In the aftermath of Hurricane Harvey, our thoughts are with all of those affected by the flooding in Texas and parts of Louisiana. With the Gulf Coast accounting for such a significant component of the U.S. energy picture, a storm of this magnitude will clearly have ramifications for energy companies operating there. The storm damaged a substantial amount of infrastructure in the area, including in Houston, Beaumont, and Port Arthur, where a large portion of the U.S. refining complex and other major energy infrastructure resides. Though it's too early to determine what effects any damage will have on borrowers' credit quality, S&P Global Ratings believes it's possible there could be rating actions on some companies. Here, we respond to the questions investors have been asking us.

Just how important is the Gulf area to the U.S. refining industry and does S&P Global Ratings have any estimates on what the impact will be?

There is no question that the Gulf is the hub of the U.S. energy industry. To put this in perspective, of the total U.S. refining capacity of 18.5 million barrels per day (mmbbl/d), the Gulf coast area, or what is known as the Petroleum Administration for Defense District (PADD) 3, accounts for approximately 45% of the nation's petroleum refining capacity, as well as 51% of U.S. natural-gas processing plant capacity.

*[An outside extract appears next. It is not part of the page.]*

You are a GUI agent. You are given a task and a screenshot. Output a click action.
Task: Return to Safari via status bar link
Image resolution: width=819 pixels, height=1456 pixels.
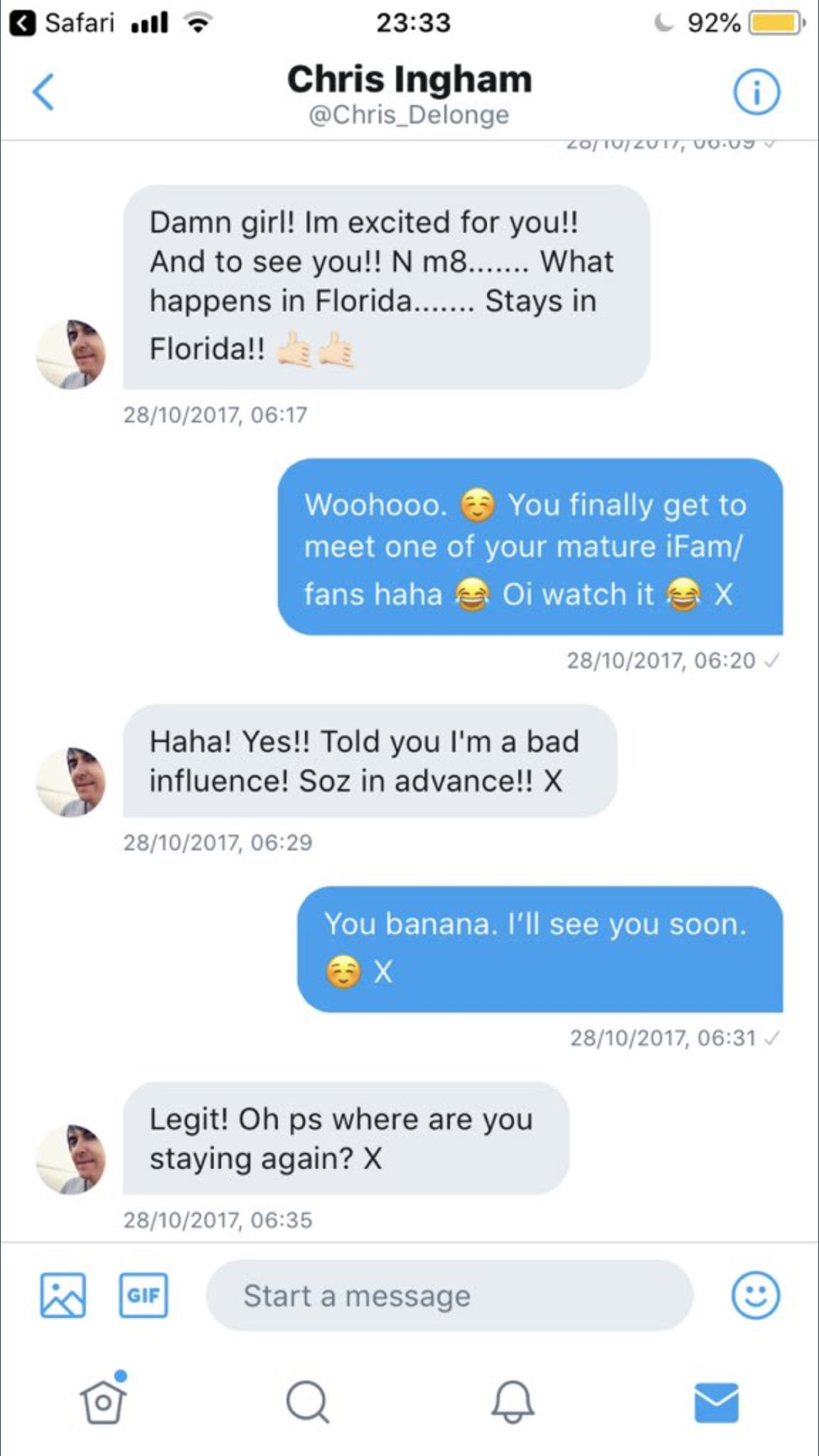point(63,23)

We believe that about 3 million barrels have been fully shut down, representing 16% of total U.S. capacity and that another 1 million or so is temporarily shut down. This accounts for 21% of total U.S. refining capacity that has been shut in at this point and approximately 40% of PADD 3 refining capacity. Port Arthur represents particular peril, due to the significant flooding that has occurred there. Port Author is home to seven refineries with approximately 2.2 million barrels of capacity.

It's not just energy that is at risk, but the Gulf area is also a major hub for the petrochemical industry. Indeed, preliminary assessments put the share of U.S. ethylene production and consumption capacity that is offline at 41% and 33%, respectively. Many of the issuers we follow have operations in the Gulf Coast region and could be subject to operational and supply-chain disruptions as well as price increases in feedstock.

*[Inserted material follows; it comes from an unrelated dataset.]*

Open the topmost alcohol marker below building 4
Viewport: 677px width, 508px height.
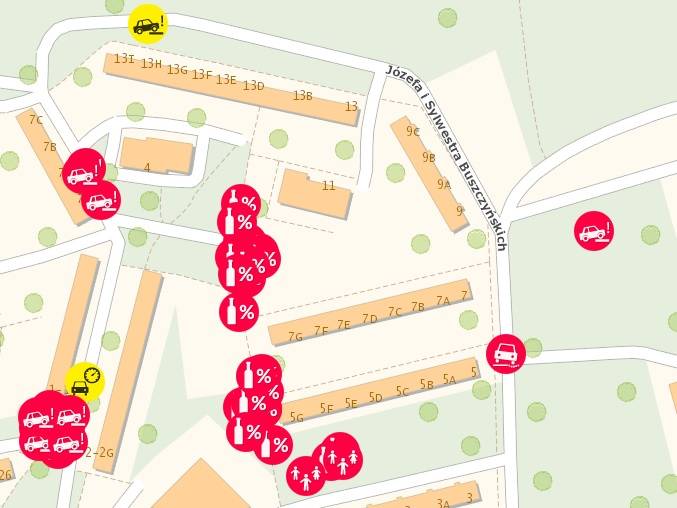[x=240, y=202]
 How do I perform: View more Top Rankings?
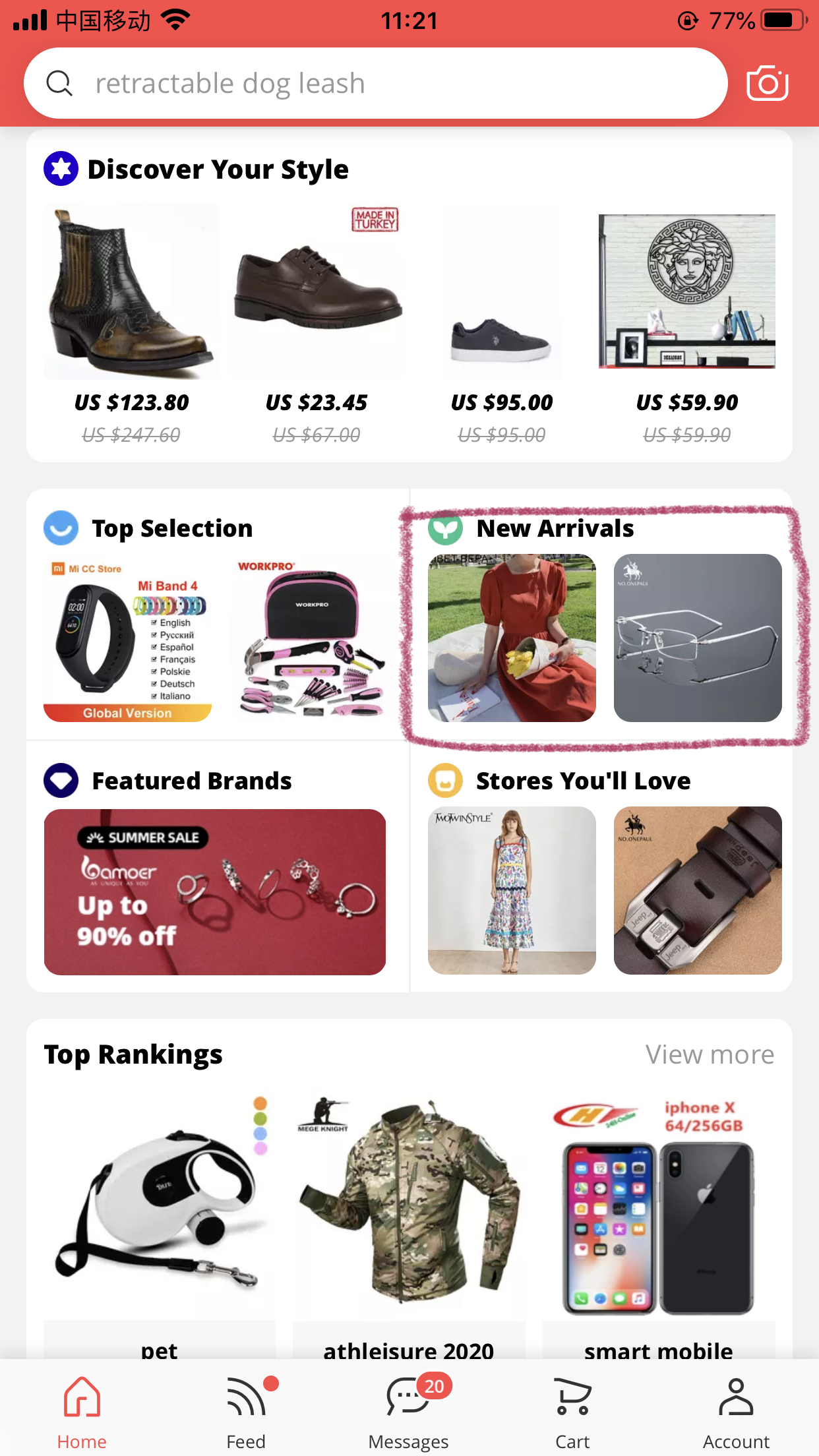(x=710, y=1054)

Does S&P Global Ratings expect to downgrade or revise outlooks on companies with operations in the area?

Given the fluidity of the situation, it's still too early to tell just how extensive the damage is and whether there will be downgrades or negative outlook revisions. It's not just the flooding of refineries or damage to equipment and oil- and gas-producing fields that pose major dilemmas, but the impairment and/or destruction to surrounding infrastructure such as port facilities, pipelines, electrical power, and labor availability that could keep capacity off line for a prolonged period. We will continue to monitor and surveil the situation and take appropriate rating actions when necessary.

Does S&P Global Ratings think there is a significant risk to its ratings on refineries?

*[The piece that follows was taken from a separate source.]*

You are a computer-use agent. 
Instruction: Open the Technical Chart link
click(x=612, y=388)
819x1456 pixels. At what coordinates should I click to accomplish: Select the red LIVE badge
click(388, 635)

We believe of all the energy subsectors, refineries will likely bear the brunt of this storm. Based on the initial reports we've received from the companies we rate, most capacity in the affected areas has been or continues to be shut down or operating at very low utilization levels. By our estimates, approximately 21% of total U.S. refining capacity (4 mmbbl/d) was impaired by storm-related outages. However, many of the refiners we rate--such as Marathon Petroleum Corp., Phillips 66, and Valero Energy Corp.--are well diversified, with only a portion of their capacity in Harvey's path. Refining assets that are outside of the Gulf region could likely benefit from stronger refining margins as prices on refined products rise and crude oil prices fall as crude oil could be temporarily oversupplied. In our opinion, it is unlikely that diversified refining companies would face downgrades or negative outlook revisions, since we believe that EBITDA would only be modestly hurt even if some of these assets were down for several weeks in a worst-case scenario.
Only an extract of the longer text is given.